Verheugen's warning reaffirms what U.S. administrations have been saying for many years. It is aimed at the rapidly evolving challenges posed by Asian competitors such as China and India that are set to overtake Europe's sluggish economy within the next couple of decades. Indeed, Europe's imprudent unilateralism is not only constraining its trade and industry; worse still, it has led to a significant slowdown in European R&D budgets, a sliding trend that is hampering the development of low-carbon technologies.
Did you catch that last bit? Kyoto has had the effect of slowing down low-carbon technology development.

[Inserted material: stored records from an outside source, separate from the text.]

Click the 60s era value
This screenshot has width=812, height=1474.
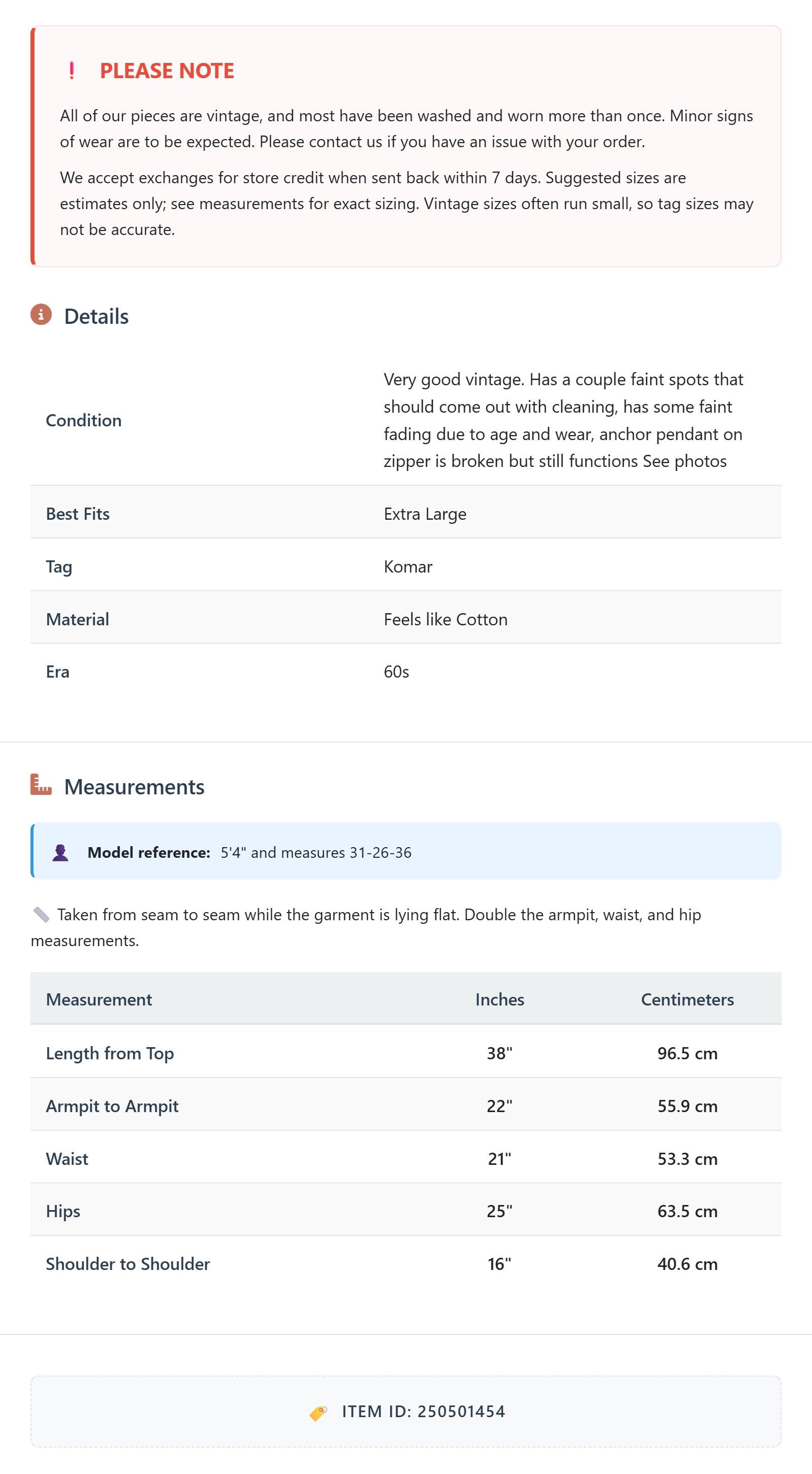pos(396,672)
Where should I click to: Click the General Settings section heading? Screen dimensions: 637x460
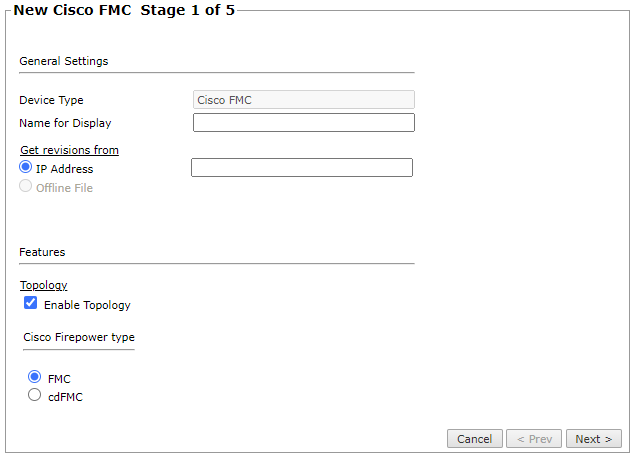tap(64, 61)
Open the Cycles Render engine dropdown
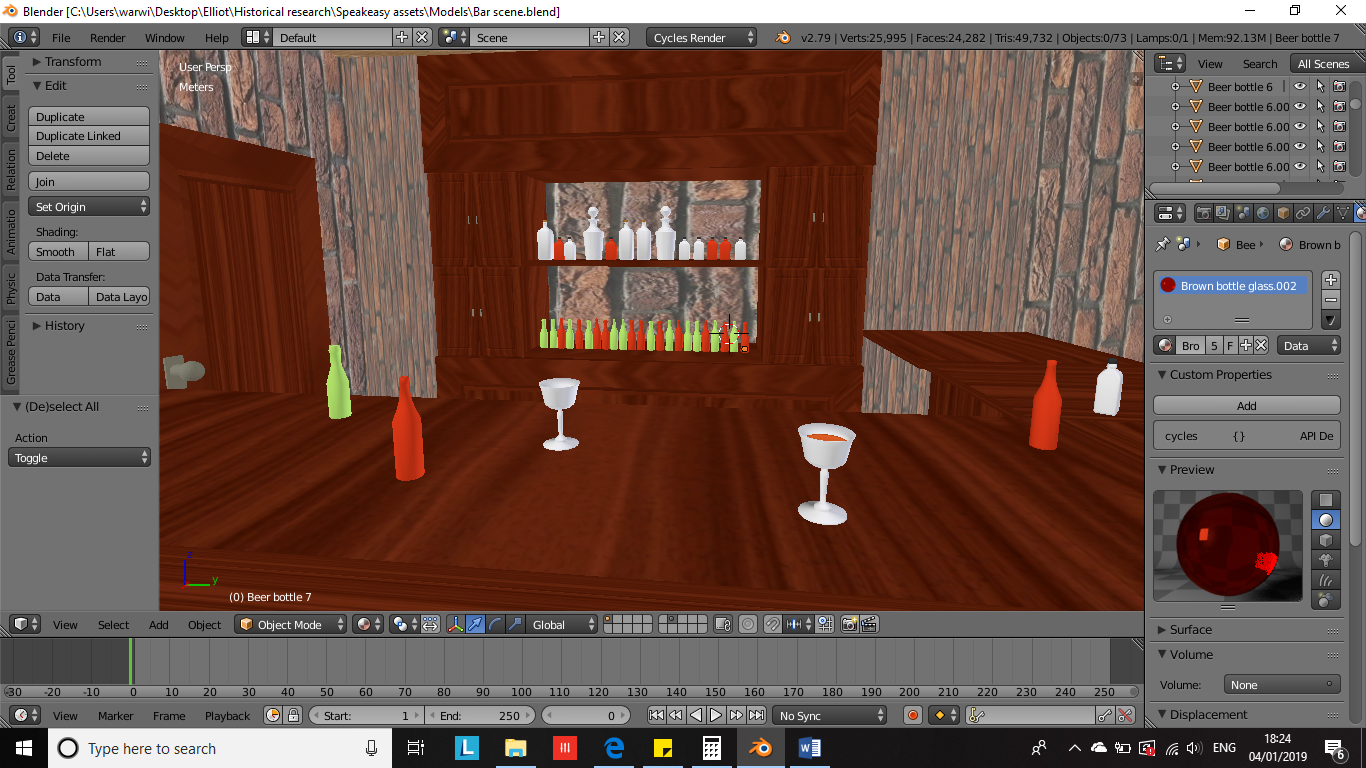The image size is (1366, 768). pyautogui.click(x=702, y=38)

In recent weeks, even U.S. Democrats have cautiously started to lower expectations. They now concede that even under a Democratic administration, the United States is unlikely to join any international climate regime that would exclude Asia's looming superpowers and burden its economy with unilateral obligations.

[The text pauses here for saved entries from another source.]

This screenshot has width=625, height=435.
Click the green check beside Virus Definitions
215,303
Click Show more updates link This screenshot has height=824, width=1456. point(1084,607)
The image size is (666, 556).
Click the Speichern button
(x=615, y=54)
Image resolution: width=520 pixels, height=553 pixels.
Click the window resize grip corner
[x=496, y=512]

What's that? Even the Democrats are having second thoughts about Kyoto?
Meanwhile, the environmentalists are trying to wring as much political capital as they can from Stephen Harper's shaky minority government. Two noteworthy editorials from today's Toronto Sun chastise Harper and other politicians for jumping on the popular bandwagon.
A respected Canadian climatologist, Dr. Tim Bell, says "the Kyoto Protocol is a political solution to a non-existent problem without scientific justification."
More to follow.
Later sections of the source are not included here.